Quando arrivano alla fine della loro esistenza, le stelle di grande massa esplodono sotto forma di supernova; dopo un evento di tal genere, può generarsi una “stella morta”, ovvero una stella di neutroni, un oggetto la cui densità è inferiore solo a quella di un buco nero. Tipicamente, si tratta di oggetti di poche decine di chilometri di diametro, entro cui è concentrata una massa di almeno una volta e mezza e la massimo di tre volte quella del Sole (valori maggiori porterebbero alla formazione di un buco nero). In una manciata di secondi, a volte anche meno, questi oggetti densissimi ruotano su sé stessi, ma le stranezze maggiori si osservano quando si va a vedere la materia di cui sono costituiti.
Alla superficie, si trovano nuclei atomici ionizzati “normali”; ma più ci si spinge in profondità, più aumenta il contenuto in neutroni di questi nuclei, a generare isotopi che normalmente sarebbero instabili, ma che l’enorme pressione delle stelle a neutroni tiene insieme. Ancora più in profondità, le particelle nucleari fluttuano libere: neutroni, protoni ed elettroni fluttuano liberi, in uno stato della materia per noi impossibile da riprodurre, date le condizioni di pressione e temperatura necessarie. Più si va verso il centro di uno di questi mostri stellari, più la percentuale di neutroni aumenta, mentre diminuiscono protoni ed elettroni; alla fine, si raggiungono stati di materia che ancora non riusciamo nemmeno a definire, se non per via di varie supposizioni teoriche. Ora, grazie al James Webb Telescope, sappiamo che questi esotici mostri hanno un’importanza fondamentale, per la stessa esistenza della materia che conosciamo, inclusa parte di quella che ci compone.
In particolare, mentre quegli elementi chimici più leggeri che siedono nella prima parte della tavola periodica, fra cui i componenti fondamentali della materia vivente come carbonio, ossigeno, idrogeno e azoto, hanno da tempo trovato una spiegazione alla loro origine in diversi meccanismi generativi attivi nel nostro universo, gli elementi più pesanti – come oro e uranio, ma anche il ferro, indispensabile alla vita – sono sempre stati un mistero quanto alla loro origine.

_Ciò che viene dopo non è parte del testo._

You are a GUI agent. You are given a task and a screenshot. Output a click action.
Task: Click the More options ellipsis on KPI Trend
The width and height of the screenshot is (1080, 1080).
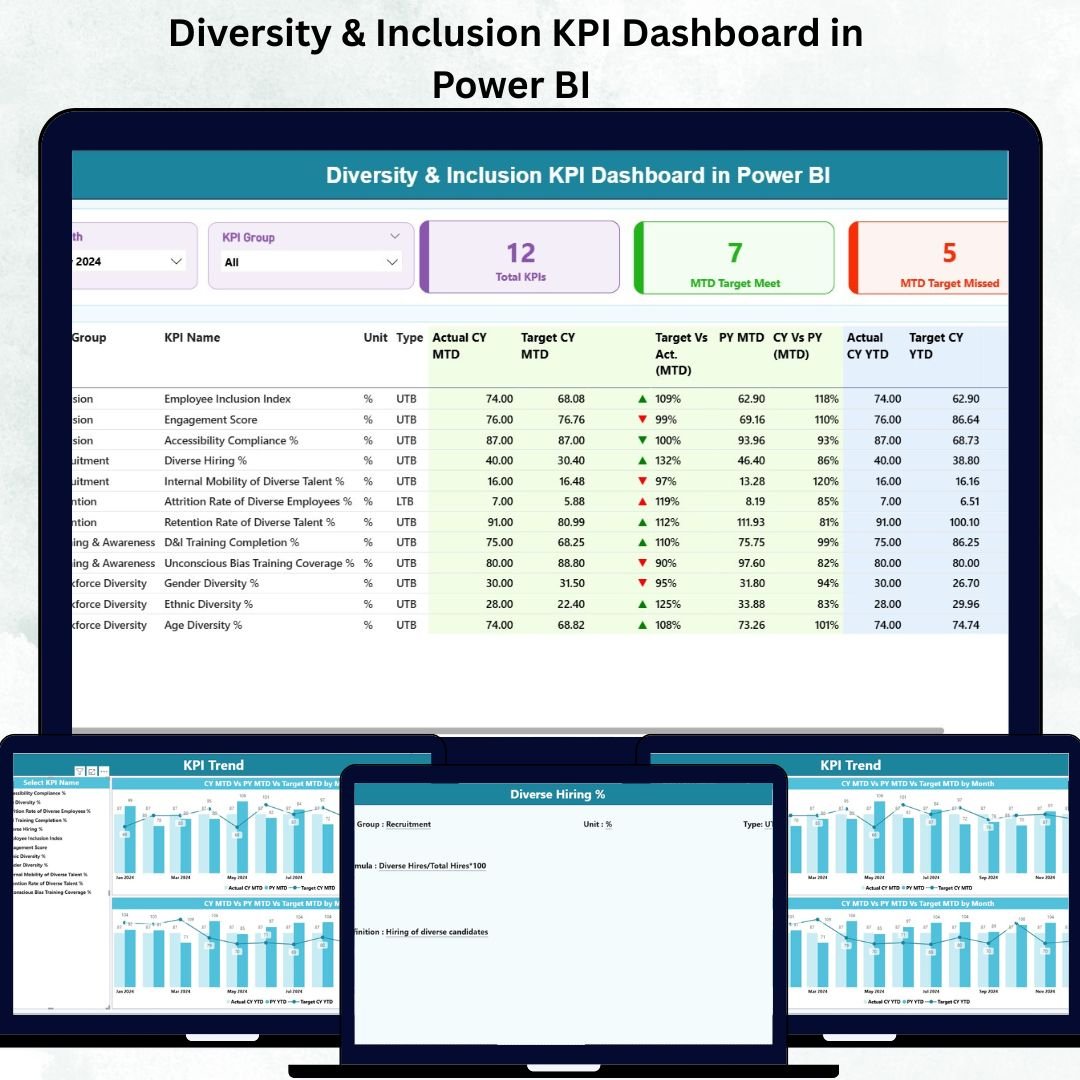point(104,771)
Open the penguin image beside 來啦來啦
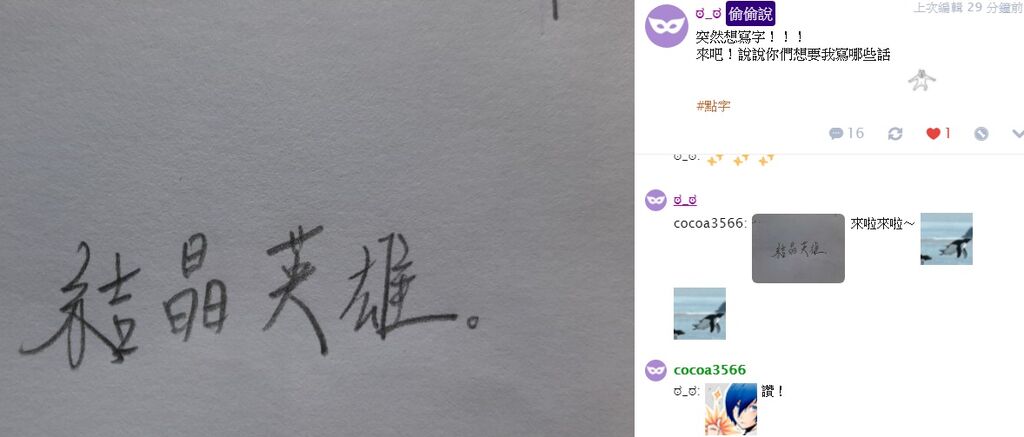 (946, 238)
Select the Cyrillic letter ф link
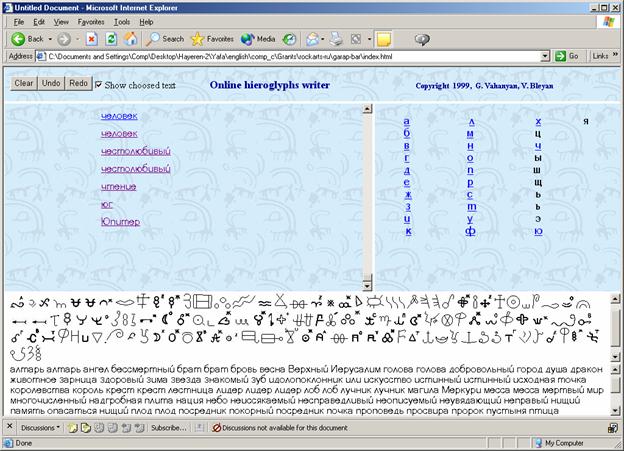The height and width of the screenshot is (451, 624). [x=470, y=231]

Da tempo, si era ipotizzato che questi elementi più pesanti potessero formarsi per accrescimento da nuclei più leggeri, aggiungendo rapidamente neutroni. Una cattura sufficientemente rapida dei neutroni, nota in breve come “processo r” (r sta appunto per rapido), è prevista avvenire solo in ambienti estremi, in presenza di un gran numero di neutroni. Ora, le condizioni perché questo processo si verifichi sono osservabili in circostanze estreme: per esempio, quando due stelle di neutroni collassano catastroficamente l’una sull’altra.
Tale evento è di un’energia così inimmaginabile da “increspare” lo spazio-tempo: così, per la prima volta esso è stato osservato esattamente 6 anni fa, a ottobre del 2017, sotto forma di onde gravitazionali rivelate da LIGO. Due anni dopo, a ottobre 2019, la rianalisi dei dati di quella spettacolare collisione rivelò per la prima volta la formazione di un elemento pesante, lo stronzio; era così confermata, almeno per uno degli elementi pesanti, la teoria.
Tuttavia, si è dovuto aspettare altri 4 mesi di ottobre, arrivando fino a oggi, per vedere pubblicata la dimostrazione che in un altro scontro fra stelle di neutroni si è avuta la formazione di molti altri elementi pesanti, fra cui certamente tellurio, torio e iodio. A questo punto, le basi sperimentali per la teoria che prevedeva come avesse avuta origine l’intera varietà degli elementi contenuti nella tavola periodica sono solidamente stabilite: gli atomi dei vari tipi, contrariamente all’antichissima idea della loro eternità che sembrava tanto naturale a pensatori come Democrito, Epicuro e Lucrezio, si sono dinamicamente formati in vari processi che avvengono nel nostro universo dalla sua origine, fra i quali sono pure indispensabili quelli che avvengono alle favolose energie in gioco quando due stelle di neutroni si fondono fra loro.
Così, per formare e sostenere anche la vita, otre al resto del nostro mondo fisico, le infernali fucine cosmiche sono indispensabili; e per esempio lo iodio, appena ritrovato dallo James Webb Telescope nel titanico scontro fra due stelle morte, da quelle fucine è arrivato fin nei mari del nostro pianeta e nella nostra tiroide, attraversando tutta la scala di temperature, pressioni, energie e distanze disponibili nel cosmo, per finire nel cuore di una proteina come la tiroglobulina, regolando il delicatissimo equilibrio ormonale e biochimico interno al nostro organismo.